Do you feel dizzy? Get off your back.

Do you feel fine? Keep on keepin’ on.

Every week, I go to the gym, and my people say “you still good on your back?” and I say “I think it’s okay this week, but probably next week will be the last week!” and then:

Months come and go, but instead of being depressed about Edward, you’re happily exercising on your back like a boss.

Now, this will end at some point, I have no doubt. But for now, these are the actual things I am not doing anymore, because of weird pressure or bad feelings:

1. Reverse twisting crunches on an incline bench (Actually my best move, damnit.)

2. Full sit-ups (I know, I know, people don’t even do them a lot anymore, but I LOVE FULL SIT-UPS and have a very flex-y spine.)

3. The Roman chair back extension stuff.

So, you know, not a ton of actual restrictions. But then…this is the other thing, at least for me, about the second trimester.


I’m just…weaker. I can’t do the same weights. I can’t do full push-ups. Everything is eroding, little by little.

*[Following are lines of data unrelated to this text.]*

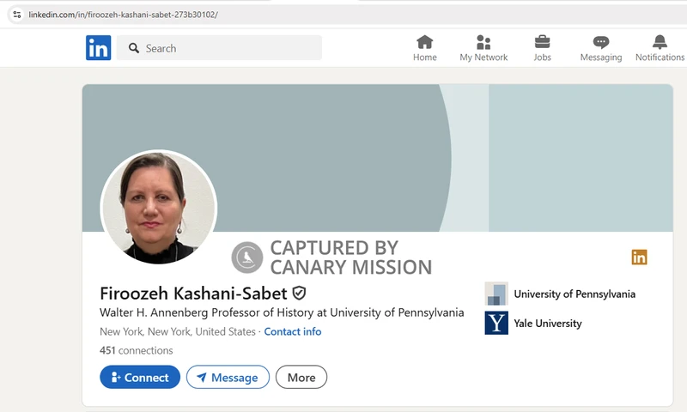687x412 pixels.
Task: Expand the More options button
Action: click(x=301, y=377)
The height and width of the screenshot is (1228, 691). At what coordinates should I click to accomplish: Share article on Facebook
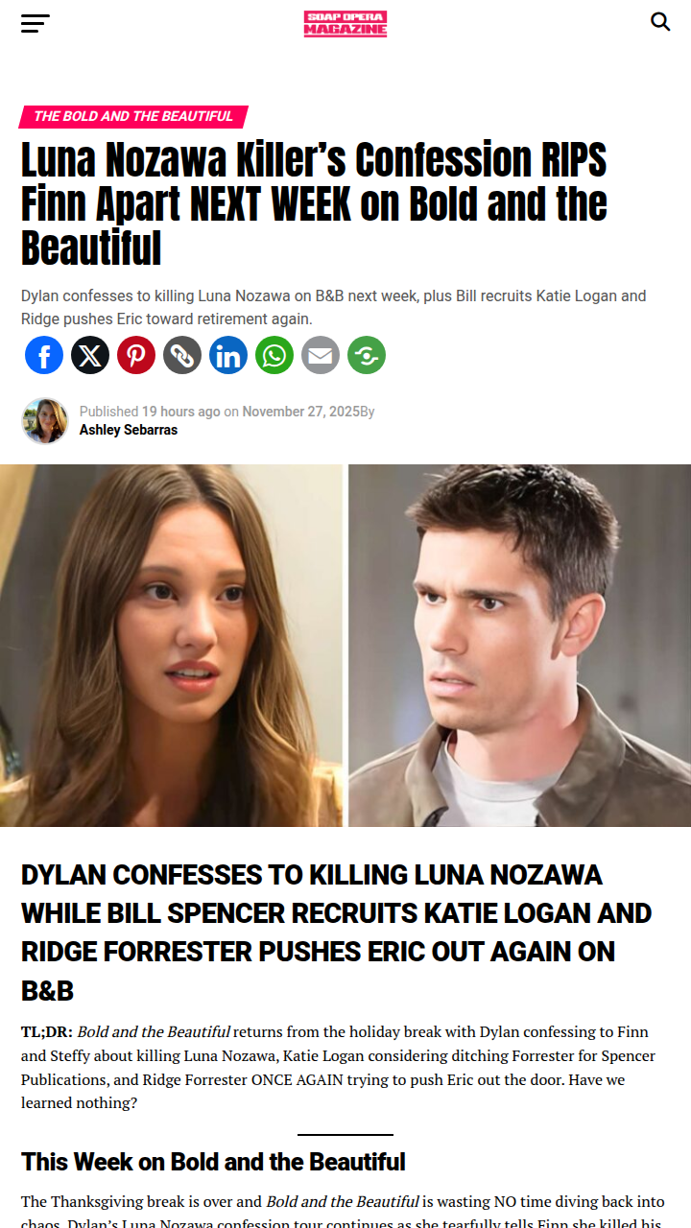click(x=44, y=355)

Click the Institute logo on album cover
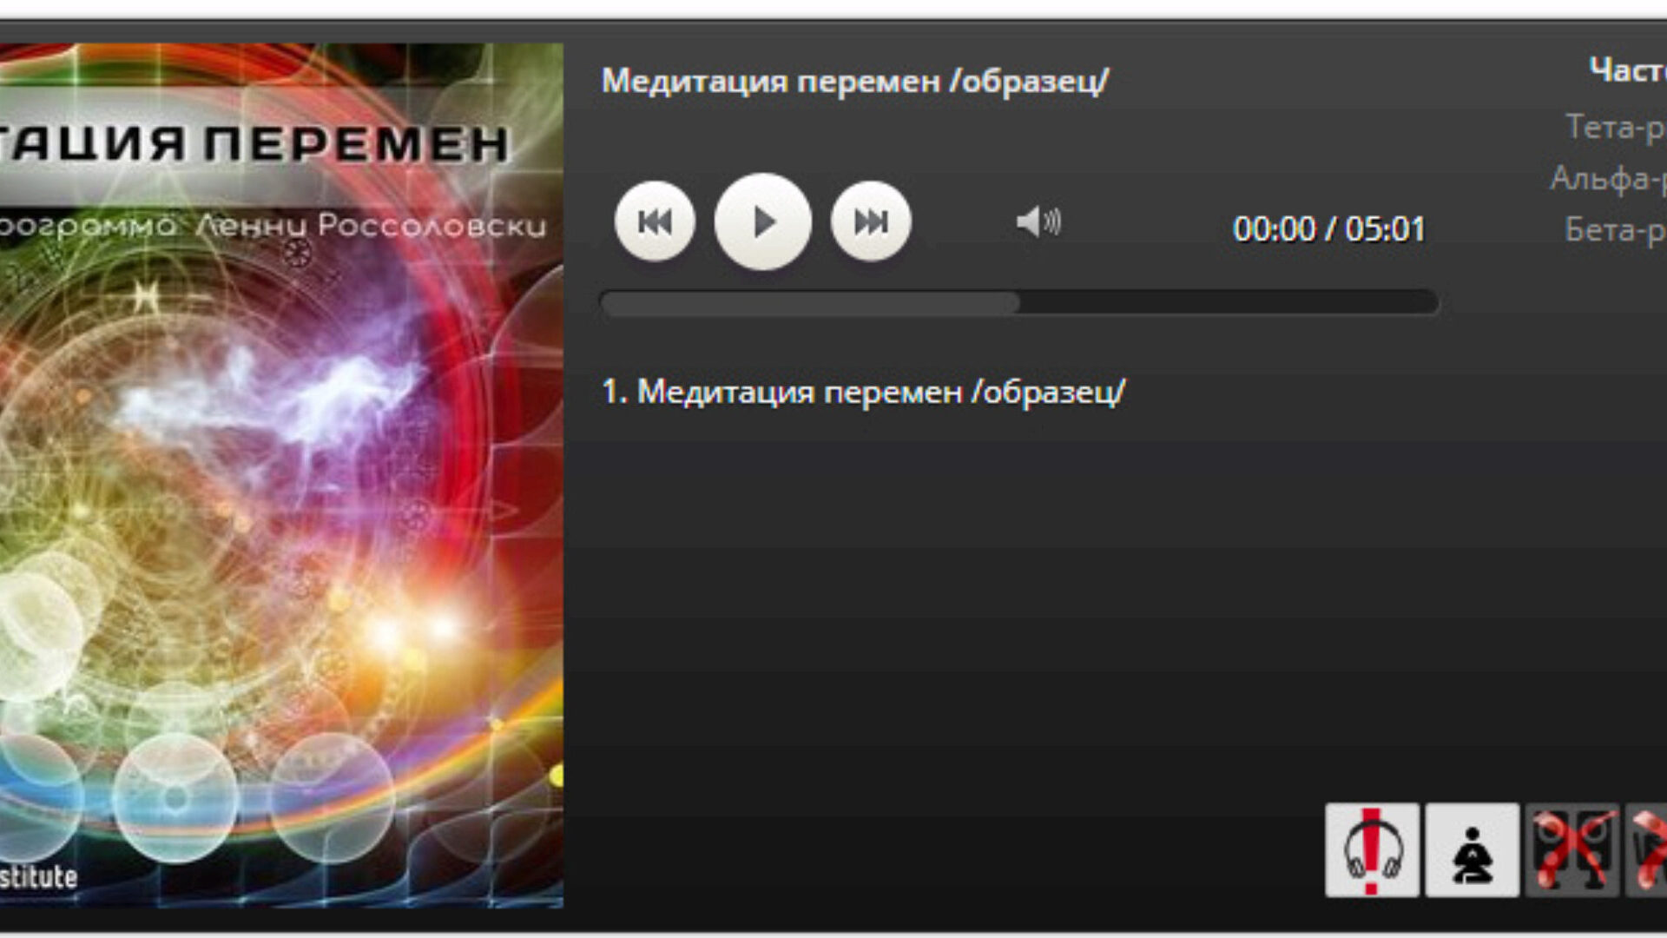38,876
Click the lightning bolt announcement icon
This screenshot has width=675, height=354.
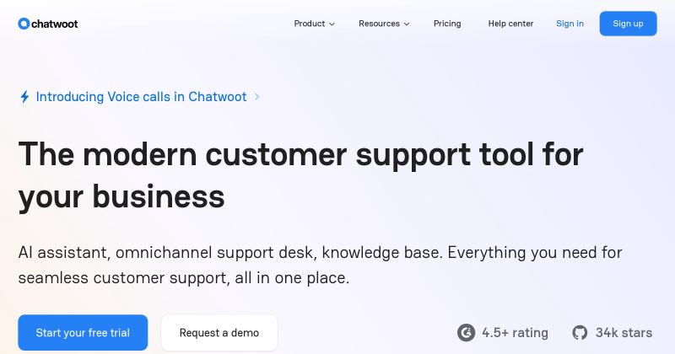pyautogui.click(x=25, y=97)
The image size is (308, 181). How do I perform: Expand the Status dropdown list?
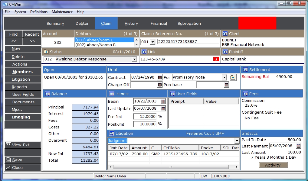point(134,59)
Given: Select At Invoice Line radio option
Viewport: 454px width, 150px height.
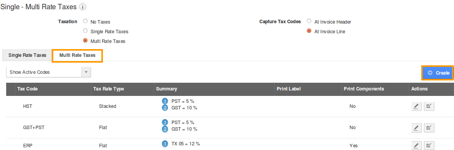Looking at the screenshot, I should [x=309, y=31].
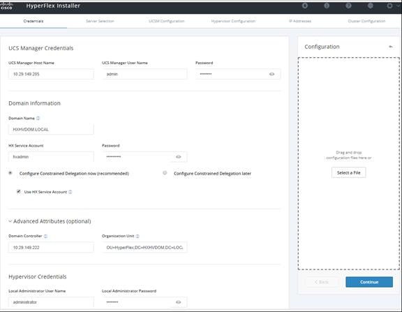
Task: Reveal HX Service Account password
Action: click(x=179, y=156)
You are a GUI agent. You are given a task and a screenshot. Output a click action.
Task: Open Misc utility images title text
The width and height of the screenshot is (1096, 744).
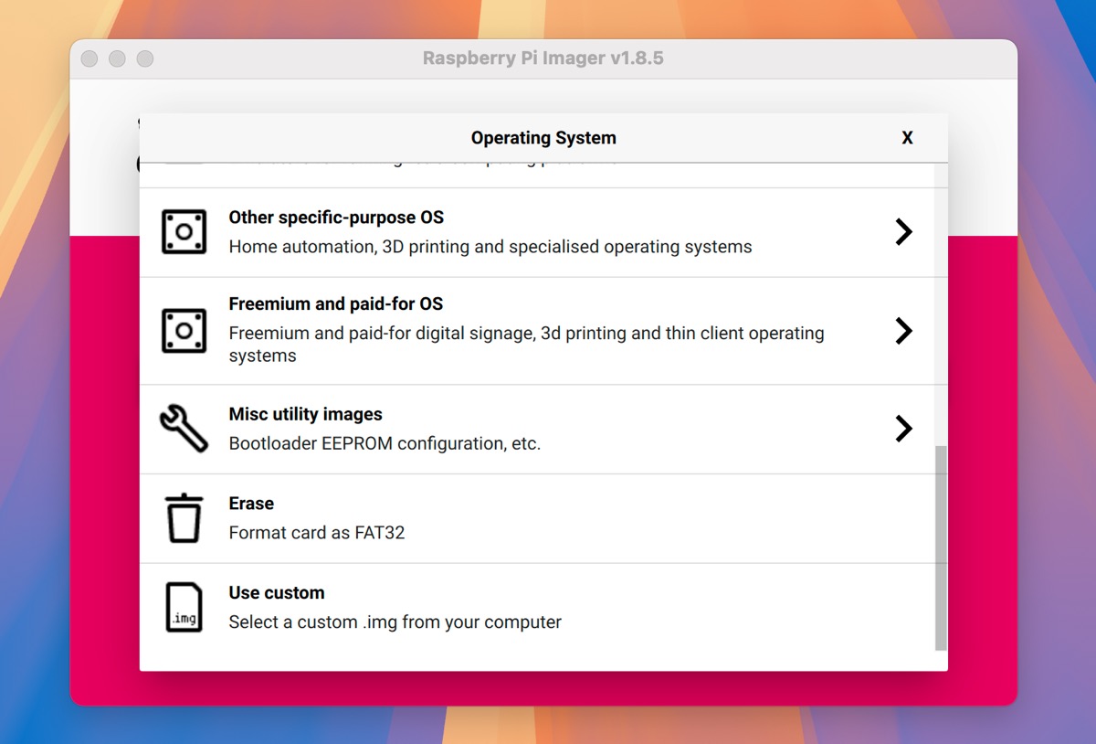click(x=305, y=414)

The world is changed. I feel it in the water. I feel it in the earth. I smell it in the air. Much that once was is lost, for none now live who remember it. – Galadriel

And it’s okay, it doesn’t really matter. But it does matter, to me, a little? It doesn’t NOT matter. And it’s strange to watch your body change. We don’t really talk about weight on this site, ever, which is a very deliberate choice of ours and we’re happy with it, but I had planned on gaining a bit less weight with this pregnancy because last time I put on more than the recommended amount (which is fine, it’s SO individual) and the hardware in my left leg (titanium rod, handful of screws just below the knee and just above the ankle) started to bug me and the scar tissue got weird and I developed a really impressive dragging limp for a couple of months.

Which was not my favourite thing, obviously, so I was all “well, I will eat with greater awareness and I’m a very fit person now and will have a different experience and blah blah” but, in fact, I am having an identical experience, because this is just what my body does when there is a baby inside it. My mom gained the same amount of weight, to the pound, both times, and I think that’s me, too. I’m limping already.

All of which is to say that you’re working with what you have, we all are, and there will be days where that’s fantastic, and days where you’re just showing up. Being a fitter person is great. It is not a bulwark against the realities of change and a way to ward off age and the natural processes of the body.

Please enjoy your day.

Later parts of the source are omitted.